Innensenator will flächendeckende Videoüberwachung. Der CDU reicht das nicht. Sie fordert ein neues Sicherheitskonzept und mehr Personal auf den Bahnhöfen. Linkspartei warnt vor Hysterie

von PLUTONIA PLARRE

Nach dem Funden der Bombenkoffer in der Kölner Regionalbahn greift auch in Berlin die Angst um sich: Schon ein einsamer Rucksack hat gestern auf dem U-Bahnhof Onkels Toms Hütte in Zehlendorf für Aufregung gesorgt. Der Zugverkehr auf der Linie 3 wurde zwischen 8.18 und 8.55 Uhr unterbrochen. Die Röntgenuntersuchung durch Sprengstoffexperten des Landeskriminalamtes ergab, dass sich in dem verdächtigen Objekt Turnschuhe befanden.

„Der Terror hat uns erreicht“, warnte Innensenator Ehrhart Körting (SPD) und sprach sich nach der Festnahme des mutmaßlichen Kofferbombers in Kiel für eine flächendeckende Videoüberwachung auf den Berliner Bahnhöfen aus. Die Berliner Verkehrsbetriebe hatten bereits angekündigt, die Videoüberwachung auf das gesamte U-Bahn-Netz auszudehnen (die taz berichtete.) Die Aufnahmen von allen Bahnhöfen sollen 24 Stunden gespeichert und auf Anfrage an die Polizei weitergeleitet werden. Die Grünen und die Linkspartei warnen vor einer voreiligen Ausweitung. Videoüberwachung sei kein Allheilmittel, „Weder konnten die furchtbaren Anschläge in London verhindert werden, noch wirkte Videoüberwachung in Köln abschreckend“, sagte die innenpolitische Sprecherin der Linkspartei, Marion Seelig.
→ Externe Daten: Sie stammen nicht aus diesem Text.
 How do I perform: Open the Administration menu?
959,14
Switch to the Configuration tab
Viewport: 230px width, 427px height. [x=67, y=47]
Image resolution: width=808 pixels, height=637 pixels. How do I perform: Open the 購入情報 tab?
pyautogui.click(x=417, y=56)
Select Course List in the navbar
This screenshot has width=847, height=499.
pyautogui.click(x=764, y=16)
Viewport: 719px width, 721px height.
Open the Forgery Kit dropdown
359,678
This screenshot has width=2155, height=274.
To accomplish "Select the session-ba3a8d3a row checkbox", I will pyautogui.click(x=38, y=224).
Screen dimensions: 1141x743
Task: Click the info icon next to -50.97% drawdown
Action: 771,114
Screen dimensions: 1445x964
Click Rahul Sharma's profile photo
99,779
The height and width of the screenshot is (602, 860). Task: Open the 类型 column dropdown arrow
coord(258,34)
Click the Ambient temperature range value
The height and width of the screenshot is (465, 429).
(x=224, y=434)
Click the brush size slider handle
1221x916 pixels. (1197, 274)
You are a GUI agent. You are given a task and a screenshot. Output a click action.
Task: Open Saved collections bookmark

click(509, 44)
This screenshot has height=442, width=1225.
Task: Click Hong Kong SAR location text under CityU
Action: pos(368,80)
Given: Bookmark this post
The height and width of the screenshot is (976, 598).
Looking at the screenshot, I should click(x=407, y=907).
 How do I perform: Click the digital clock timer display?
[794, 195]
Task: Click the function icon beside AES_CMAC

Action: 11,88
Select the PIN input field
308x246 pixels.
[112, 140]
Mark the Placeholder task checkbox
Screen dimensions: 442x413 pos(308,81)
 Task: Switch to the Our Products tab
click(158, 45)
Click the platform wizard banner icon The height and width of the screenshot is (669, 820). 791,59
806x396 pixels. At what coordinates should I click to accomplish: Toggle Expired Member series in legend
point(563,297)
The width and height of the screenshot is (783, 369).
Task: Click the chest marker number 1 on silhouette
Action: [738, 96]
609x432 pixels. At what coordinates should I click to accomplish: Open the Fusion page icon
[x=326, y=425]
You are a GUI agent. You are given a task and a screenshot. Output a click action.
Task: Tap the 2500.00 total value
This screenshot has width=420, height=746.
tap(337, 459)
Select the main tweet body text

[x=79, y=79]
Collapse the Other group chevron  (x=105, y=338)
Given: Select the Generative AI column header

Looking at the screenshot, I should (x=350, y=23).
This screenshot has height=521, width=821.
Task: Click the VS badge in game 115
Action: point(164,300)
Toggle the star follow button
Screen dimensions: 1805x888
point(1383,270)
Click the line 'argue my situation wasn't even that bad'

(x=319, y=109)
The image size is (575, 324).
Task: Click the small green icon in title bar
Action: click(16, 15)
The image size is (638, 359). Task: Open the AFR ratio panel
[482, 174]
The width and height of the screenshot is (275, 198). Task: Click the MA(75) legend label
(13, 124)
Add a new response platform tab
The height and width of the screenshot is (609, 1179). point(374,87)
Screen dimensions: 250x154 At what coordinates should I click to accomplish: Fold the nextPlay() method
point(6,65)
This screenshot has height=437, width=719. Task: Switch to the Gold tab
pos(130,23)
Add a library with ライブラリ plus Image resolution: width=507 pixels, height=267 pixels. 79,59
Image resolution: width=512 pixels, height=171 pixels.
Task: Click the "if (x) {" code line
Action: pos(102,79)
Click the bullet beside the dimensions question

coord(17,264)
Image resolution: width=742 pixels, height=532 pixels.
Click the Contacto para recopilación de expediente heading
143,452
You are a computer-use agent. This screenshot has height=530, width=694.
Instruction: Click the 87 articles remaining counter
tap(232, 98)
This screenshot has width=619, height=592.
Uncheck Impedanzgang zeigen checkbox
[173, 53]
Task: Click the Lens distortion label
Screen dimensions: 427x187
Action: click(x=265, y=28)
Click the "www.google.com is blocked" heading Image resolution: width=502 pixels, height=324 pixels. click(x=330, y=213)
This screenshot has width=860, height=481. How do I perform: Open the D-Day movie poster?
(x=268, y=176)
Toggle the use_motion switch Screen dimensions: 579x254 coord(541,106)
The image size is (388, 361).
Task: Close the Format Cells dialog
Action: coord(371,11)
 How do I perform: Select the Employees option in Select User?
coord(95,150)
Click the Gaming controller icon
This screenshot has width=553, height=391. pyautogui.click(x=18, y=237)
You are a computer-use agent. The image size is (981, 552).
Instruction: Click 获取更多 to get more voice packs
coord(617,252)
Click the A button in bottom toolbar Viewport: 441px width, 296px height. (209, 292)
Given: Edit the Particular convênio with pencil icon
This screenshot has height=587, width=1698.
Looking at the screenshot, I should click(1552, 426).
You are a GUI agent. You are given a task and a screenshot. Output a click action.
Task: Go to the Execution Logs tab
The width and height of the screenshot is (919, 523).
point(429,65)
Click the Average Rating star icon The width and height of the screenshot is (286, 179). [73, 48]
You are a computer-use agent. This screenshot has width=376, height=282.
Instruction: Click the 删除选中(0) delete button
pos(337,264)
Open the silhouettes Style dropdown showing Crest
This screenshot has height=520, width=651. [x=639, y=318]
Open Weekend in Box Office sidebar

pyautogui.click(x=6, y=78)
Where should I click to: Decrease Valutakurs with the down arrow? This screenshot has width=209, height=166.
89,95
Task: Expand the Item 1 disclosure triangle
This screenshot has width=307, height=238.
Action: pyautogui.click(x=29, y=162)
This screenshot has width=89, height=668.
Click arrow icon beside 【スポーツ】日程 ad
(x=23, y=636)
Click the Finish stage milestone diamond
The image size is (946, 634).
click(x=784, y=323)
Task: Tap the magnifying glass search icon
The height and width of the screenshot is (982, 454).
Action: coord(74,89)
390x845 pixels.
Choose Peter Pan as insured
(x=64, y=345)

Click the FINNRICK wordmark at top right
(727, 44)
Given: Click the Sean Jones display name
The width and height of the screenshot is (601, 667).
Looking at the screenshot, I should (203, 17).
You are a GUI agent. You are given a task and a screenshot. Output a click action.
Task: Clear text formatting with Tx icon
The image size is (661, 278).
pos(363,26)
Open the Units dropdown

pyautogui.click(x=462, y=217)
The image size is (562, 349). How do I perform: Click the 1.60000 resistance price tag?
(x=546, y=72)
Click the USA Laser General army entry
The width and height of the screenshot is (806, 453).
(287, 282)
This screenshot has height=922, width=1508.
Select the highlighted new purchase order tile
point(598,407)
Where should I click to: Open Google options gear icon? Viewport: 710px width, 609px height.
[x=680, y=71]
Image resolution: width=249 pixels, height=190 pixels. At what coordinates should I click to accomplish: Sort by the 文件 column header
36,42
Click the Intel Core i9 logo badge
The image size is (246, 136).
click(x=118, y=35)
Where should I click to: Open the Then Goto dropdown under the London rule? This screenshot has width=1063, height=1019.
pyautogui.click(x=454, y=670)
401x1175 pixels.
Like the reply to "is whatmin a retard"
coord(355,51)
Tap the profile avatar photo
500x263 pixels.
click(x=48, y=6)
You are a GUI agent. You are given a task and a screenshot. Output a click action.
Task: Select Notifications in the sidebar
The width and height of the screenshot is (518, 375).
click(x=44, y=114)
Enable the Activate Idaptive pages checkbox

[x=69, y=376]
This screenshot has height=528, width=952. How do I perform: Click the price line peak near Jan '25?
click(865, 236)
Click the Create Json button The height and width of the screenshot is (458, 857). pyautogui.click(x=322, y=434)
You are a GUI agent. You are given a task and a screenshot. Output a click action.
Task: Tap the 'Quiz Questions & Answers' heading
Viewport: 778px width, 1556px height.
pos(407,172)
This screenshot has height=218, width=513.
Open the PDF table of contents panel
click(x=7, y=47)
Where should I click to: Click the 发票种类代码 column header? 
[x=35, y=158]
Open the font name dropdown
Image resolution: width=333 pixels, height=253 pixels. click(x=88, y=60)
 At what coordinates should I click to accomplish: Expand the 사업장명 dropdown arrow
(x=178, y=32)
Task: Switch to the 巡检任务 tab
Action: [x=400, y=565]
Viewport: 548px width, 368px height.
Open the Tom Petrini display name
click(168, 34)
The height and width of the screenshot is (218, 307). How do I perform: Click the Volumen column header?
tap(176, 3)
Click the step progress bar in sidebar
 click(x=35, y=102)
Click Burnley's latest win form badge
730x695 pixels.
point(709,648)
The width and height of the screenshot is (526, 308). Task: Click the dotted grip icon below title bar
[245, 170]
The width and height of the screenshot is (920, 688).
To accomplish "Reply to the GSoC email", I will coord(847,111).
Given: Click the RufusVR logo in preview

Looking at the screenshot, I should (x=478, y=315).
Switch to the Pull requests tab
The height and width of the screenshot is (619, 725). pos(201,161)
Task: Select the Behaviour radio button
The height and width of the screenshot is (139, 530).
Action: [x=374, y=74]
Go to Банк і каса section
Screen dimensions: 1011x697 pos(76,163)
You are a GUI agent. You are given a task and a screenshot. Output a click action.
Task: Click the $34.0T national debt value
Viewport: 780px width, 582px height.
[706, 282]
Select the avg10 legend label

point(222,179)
Der CDU geht das alles nicht weit genug. Sie verlangt den Einsatz von zusätzlichen Sicherheitskräften. Der Senat habe mit seinen „Kürzungsorgien“ die Deutsche Bahn unter Druck gesetzt und „weitgehend personalfreie Bahnhöfe“ geschaffen, so der verkehrspolitische Sprecher der CDU, Alexander Kaczmarek. Auch der Betriebsrat der S-Bahn fordert den Senat auf, das Sicherheitskonzept für die Bahnhöfe angesichts der aktuellen Terrorbedrohung nochmals zu überprüfen. 56 von insgesamt 165 Bahnsteigen seien nicht mehr mit Personal besetzt. 2008 würden es nur noch 21 Bahnhöfe sein. „Wir brauchen auch mehr Streifen in den Zügen, die stadtauswärts fahren“, sagt der Betriebsratsvorsitzende der S-Bahn, Heiner Wegner.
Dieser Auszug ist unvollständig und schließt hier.